**EXERCISE INSTRUCTIONS**
A faithful transcription of all the data, images excluded, is the required answer.

[EXERCISE INPUTS]

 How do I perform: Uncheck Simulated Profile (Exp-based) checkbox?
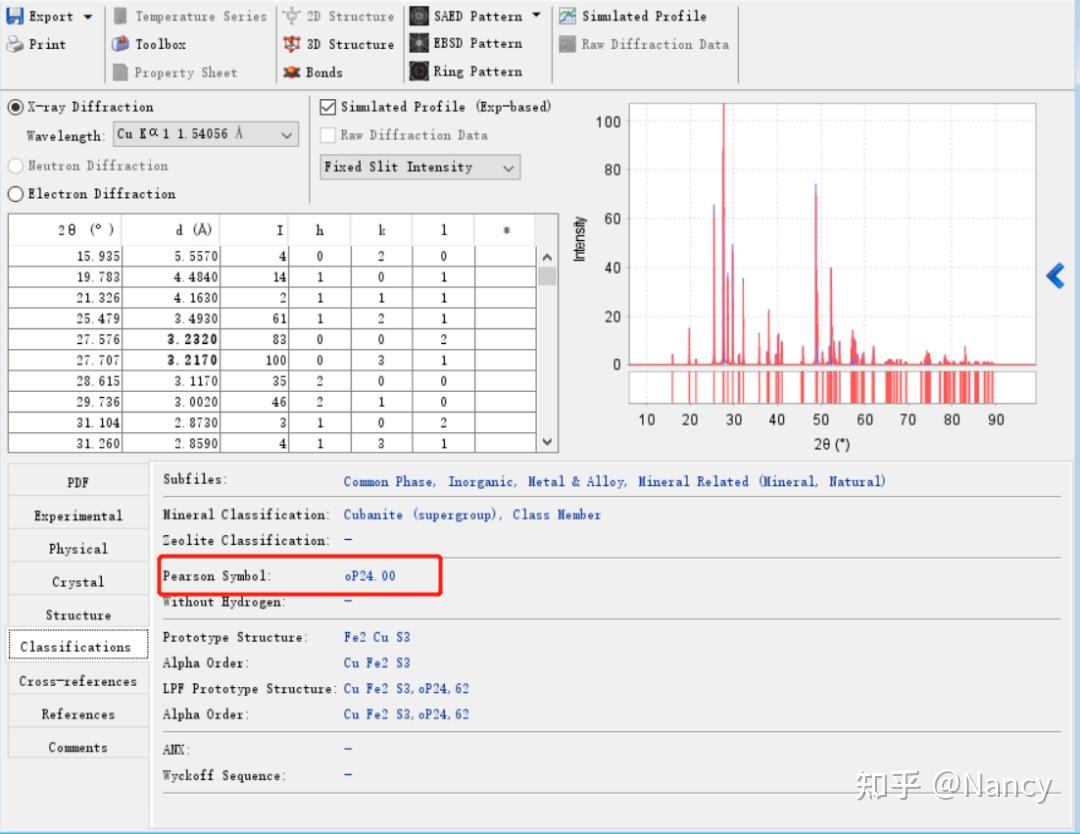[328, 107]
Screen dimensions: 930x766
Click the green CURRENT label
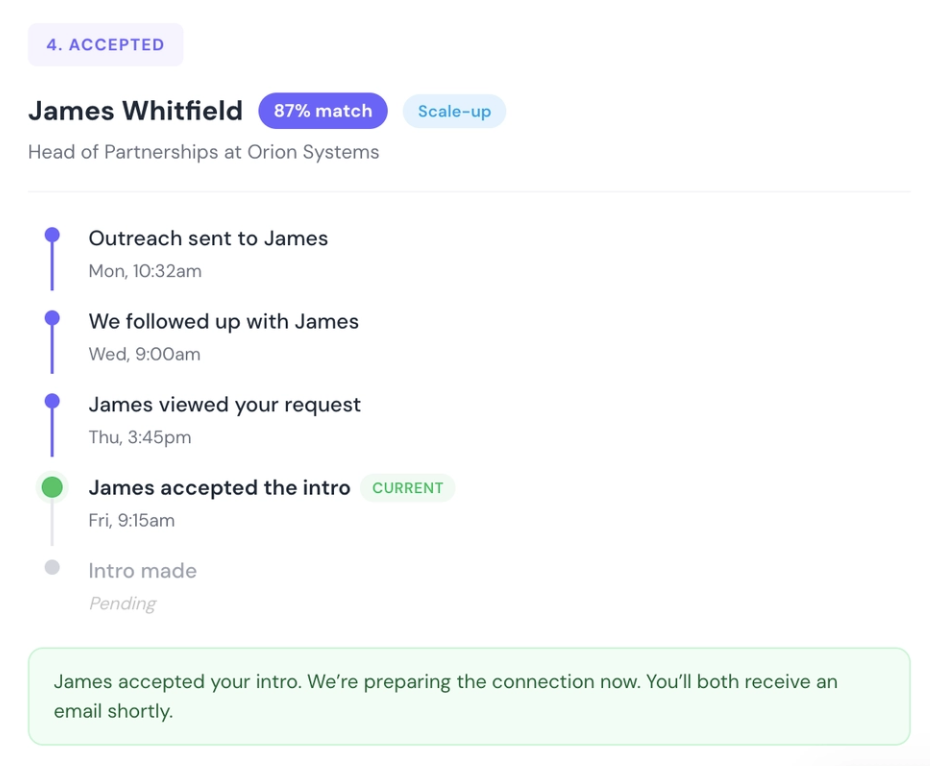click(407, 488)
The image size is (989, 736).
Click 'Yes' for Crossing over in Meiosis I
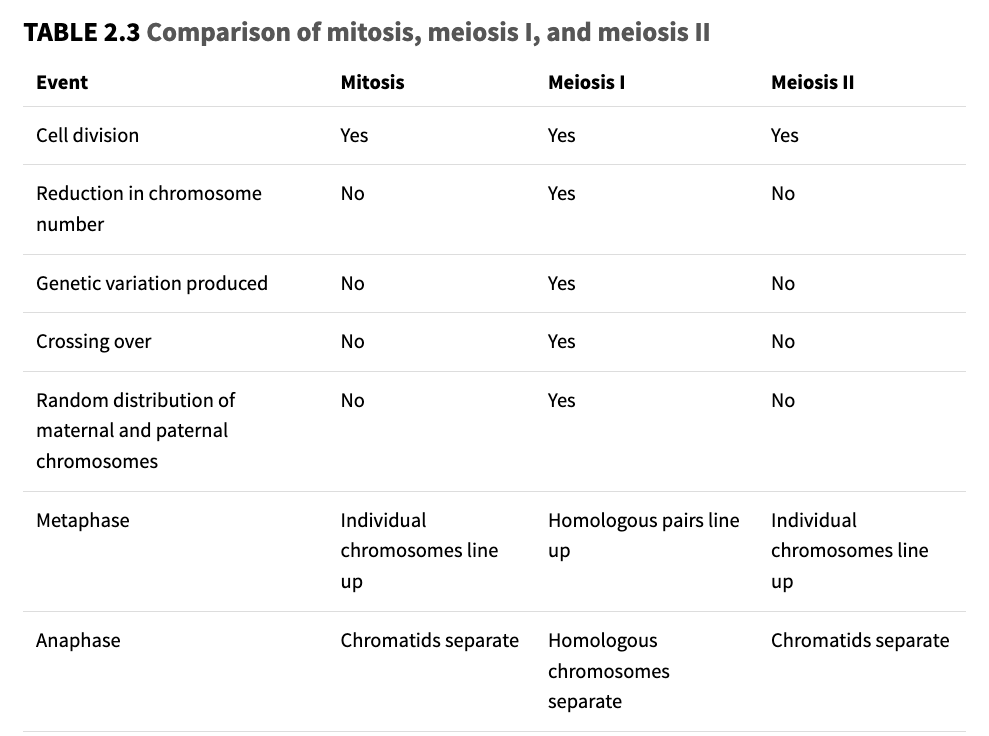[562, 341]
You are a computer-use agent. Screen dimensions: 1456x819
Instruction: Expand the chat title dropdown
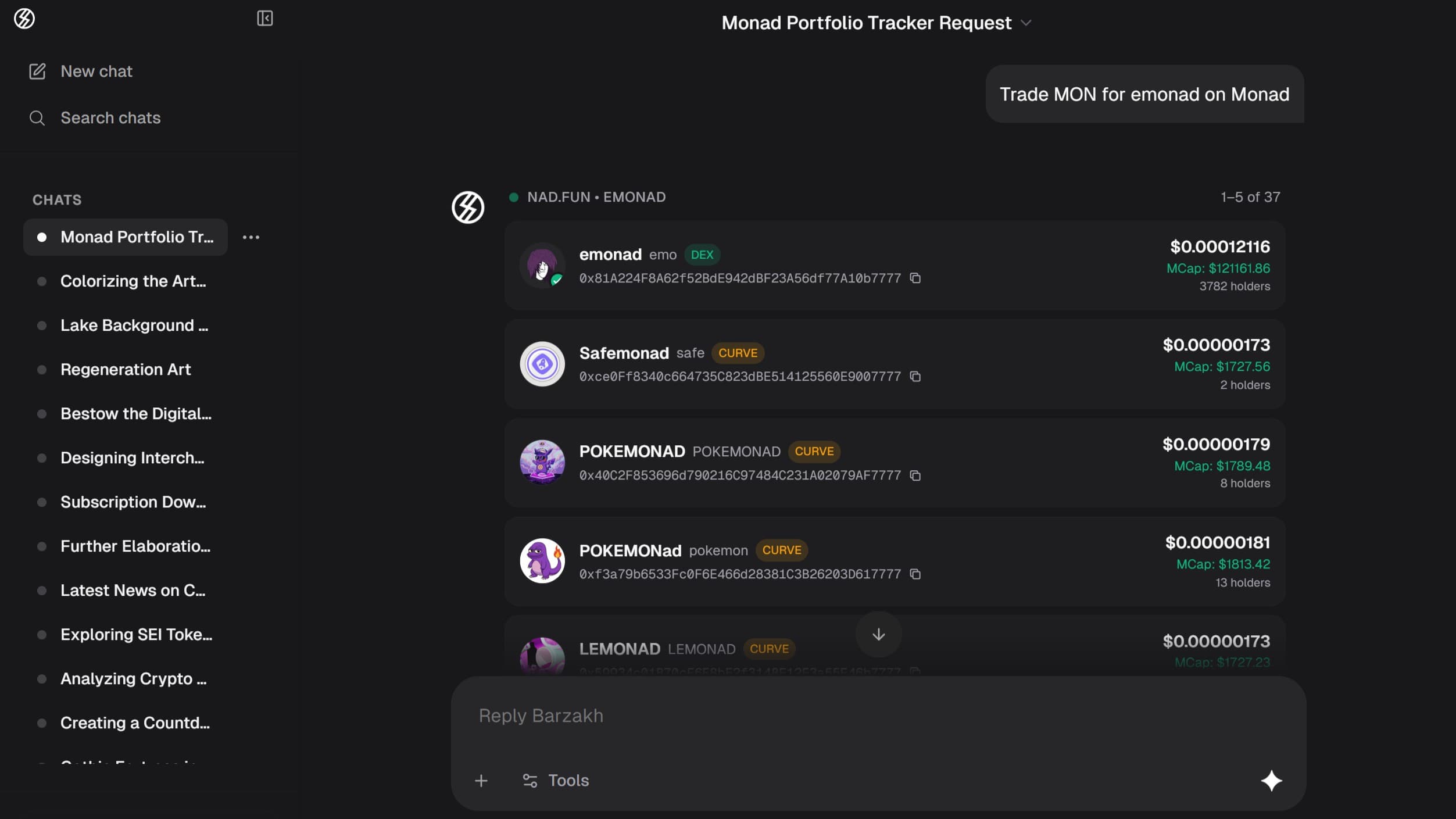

[/EXERCISE INPUTS]

**OUTPUT**
 How do I perform: Uncheck Simulated Profile (Exp-based) checkbox?
[328, 107]
Screen dimensions: 930x766
Click the green CURRENT label
click(407, 488)
The image size is (989, 736).
Click 'Yes' for Crossing over in Meiosis I
[562, 341]
You are a computer-use agent. Screen dimensions: 1456x819
Instruction: Expand the chat title dropdown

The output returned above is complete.